Este, um menino pobre, negro, muito sensível e bastante amedrontado com a ideia de se tornar um bandido; mas também, inteligente suficientemente para se resignar com trabalhos quase escravos.

Buscapé cresceu num ambiente bastante violento. Apesar de sentir que todas as chances estavam contra ele, descobre que pode ver a vida com outros olhos: os de um artista. "Acidentalmente" - mais uma brilhante alusão sugestiva -, torna-se fotógrafo profissional, o que foi sua libertação.

Buscapé não é o verdadeiro protagonista do filme: não é o único que faz a estória acontecer; não é o único que determina os fatos principais.

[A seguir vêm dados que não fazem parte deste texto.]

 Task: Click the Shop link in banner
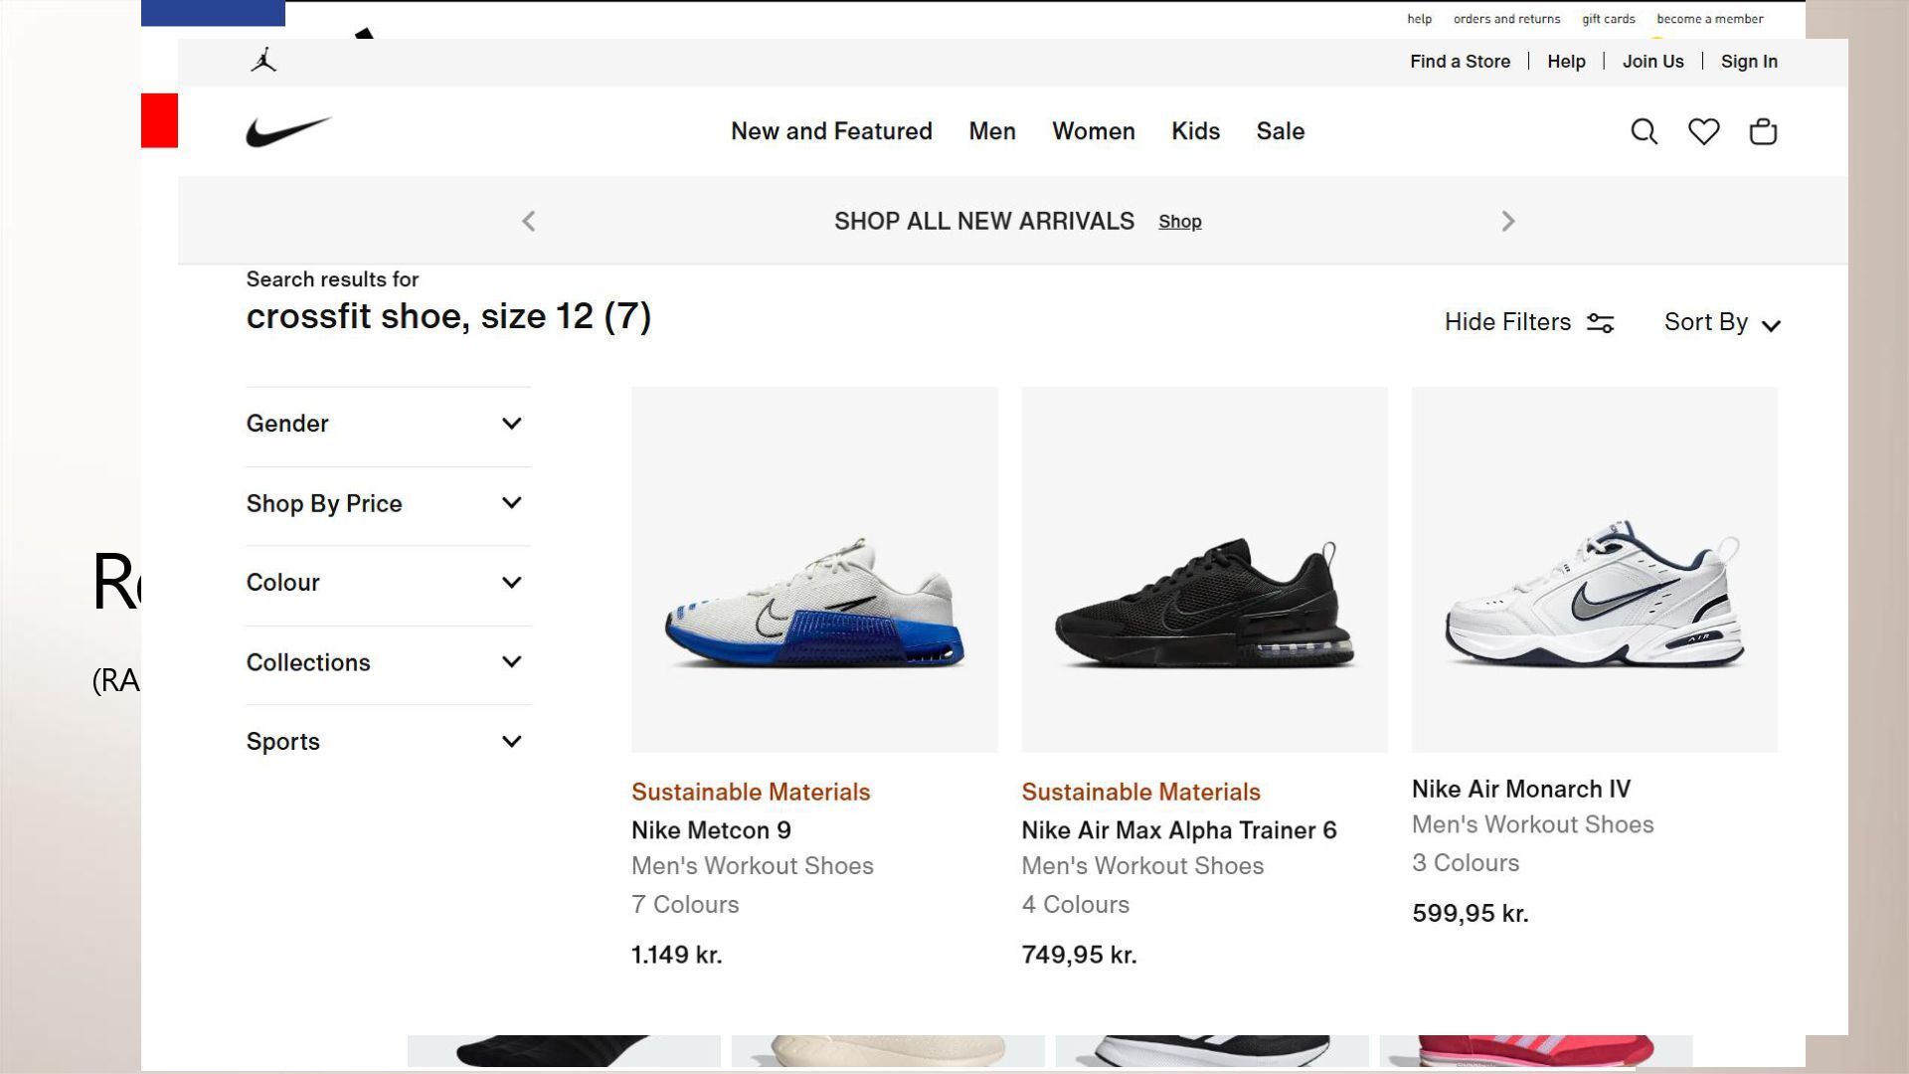tap(1179, 222)
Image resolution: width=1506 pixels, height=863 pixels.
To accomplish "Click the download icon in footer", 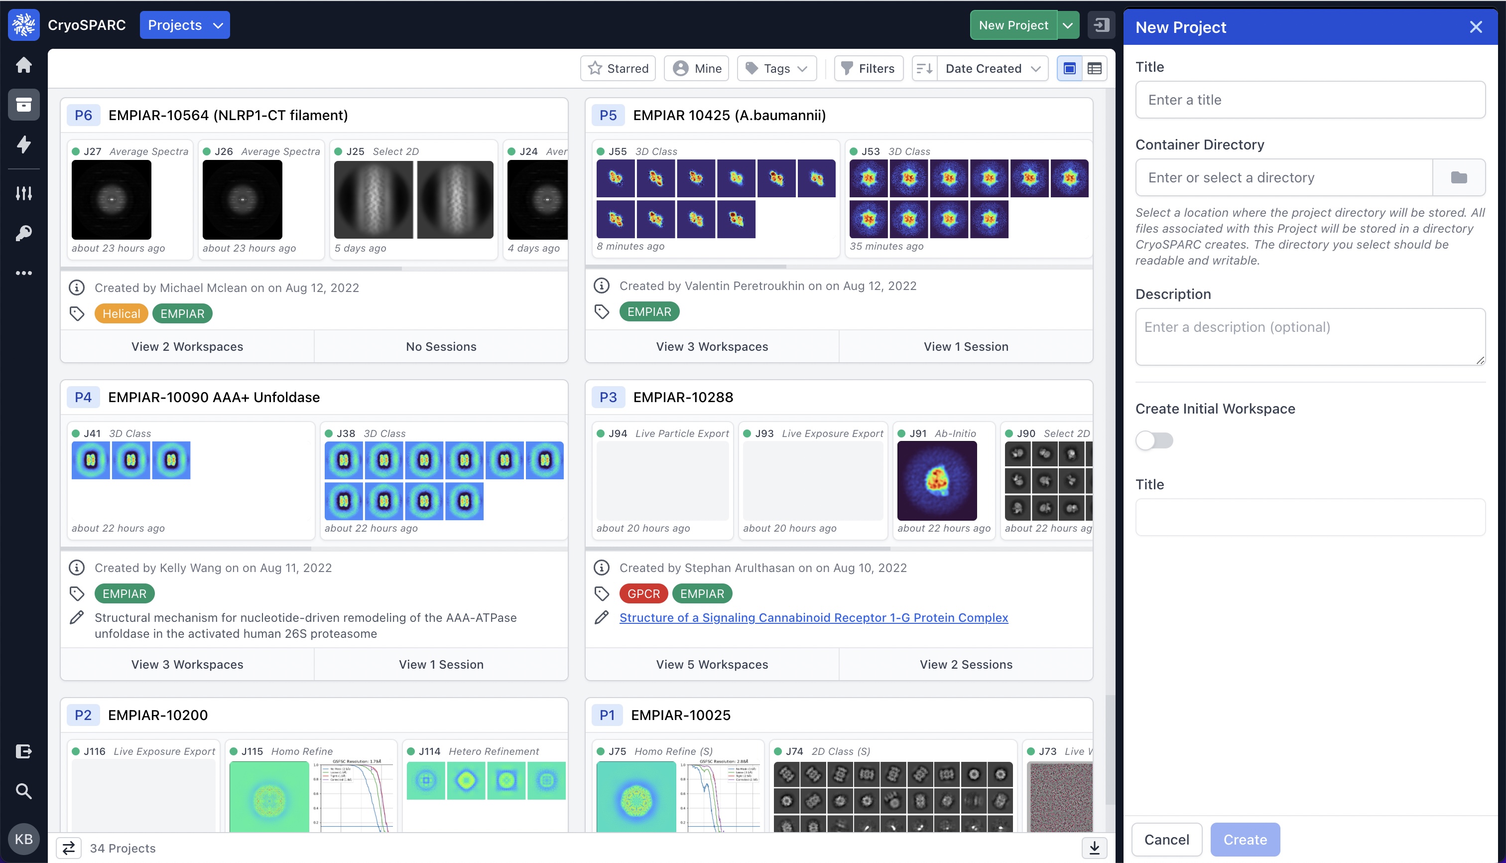I will pyautogui.click(x=1094, y=848).

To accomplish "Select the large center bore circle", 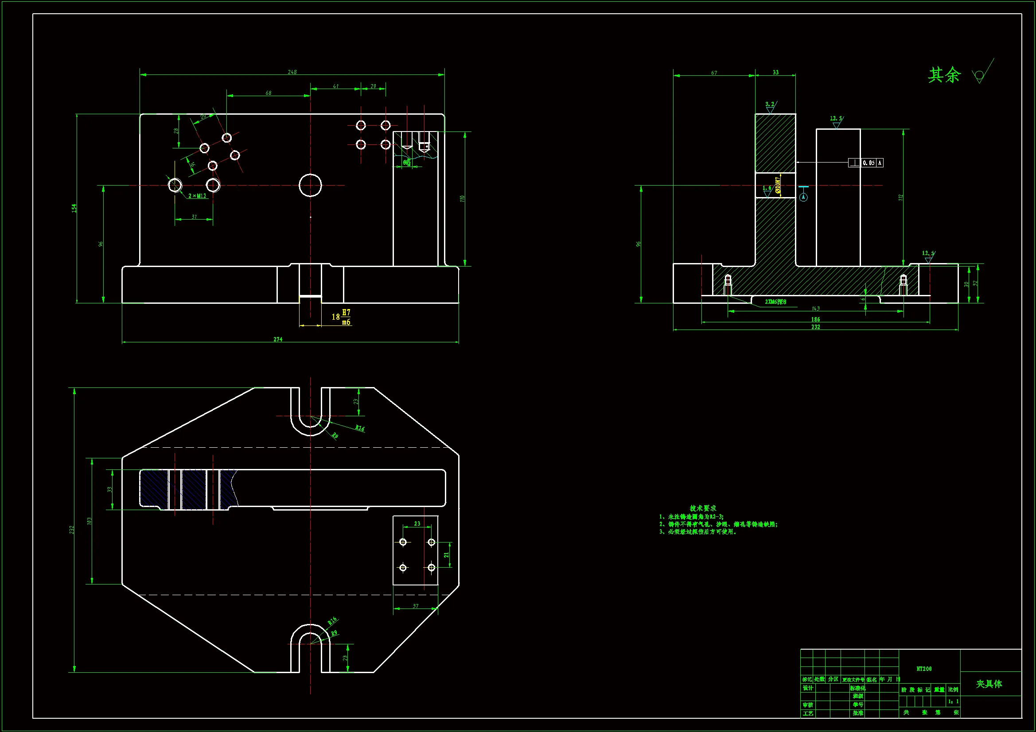I will 310,185.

No entanto, não somente sua vida está ligada com os acontecimentos da estória, mas também, é através da sua perspectiva que entendemos a humanidade existente, em um mundo aparentemente condenado por uma violência infinita.

Gênero: Drama

Duração: 135 min

Ano: 2002

Direção: Fernando Meirelles

Roteiro: Bráulio Mantovani (baseado no livro de Paulo Lins)

Distribuição: Lumière / Miramax Films (filme), Imagem Filmes (dvd)


Elenco completo: Leandro Firmino (Zé Pequeno), Alexandre Rodrigues (Buscapé), Alice Braga (Angélica), Seu Jorge (Mané Galinha), Paulo Lins (Pastor da Igreja), Douglas Silva (Dadinho, criança), Matheus Nachtergaele (Sandro Cenoura), Phelipe Haagensen (Benê), Jonathan Haagensen (Cabeleira), Roberta Rodrigues (Berenice), Jefechander Suplino (Alicate), Darlan Cunha (Filé com Fritas), Renato de Souza (Marreco), Gabriella Moretto (Marina Cintra), Thiago Martins (Lampião), Daniel Zettel (Thiago), Rubens Sabino (Neguinho), Charles Paraventi (Tio Sam), Micael Borges (Membro da Caixa Baixa #5), Karina Falcão (Mulher do Paraíba), Marcelo Mello Jr. (Membro do Bando do Zé Pequeno #21), Gero Camilo (Paraíba), Marcos Junqueira (Otávio), Sabrina Rosa (Namorada do Galinha), Babu Santana (Grande), Eduardo Piranha (Membro do Bando de Cenoura #9), Olívia Araújo (Recepcionista do motel), Mary Sheila (Mulher do Neguinho), Edson Montenegro (Pai do Buscapé), Gustavo Engrácia (Rogério Reis), Eduardo Boggis (Garoto viciado), Arlindo Lopes (Cocota #2), Guti Fraga (Gerente do supermercado) e Christian Duurvoort (Paulista).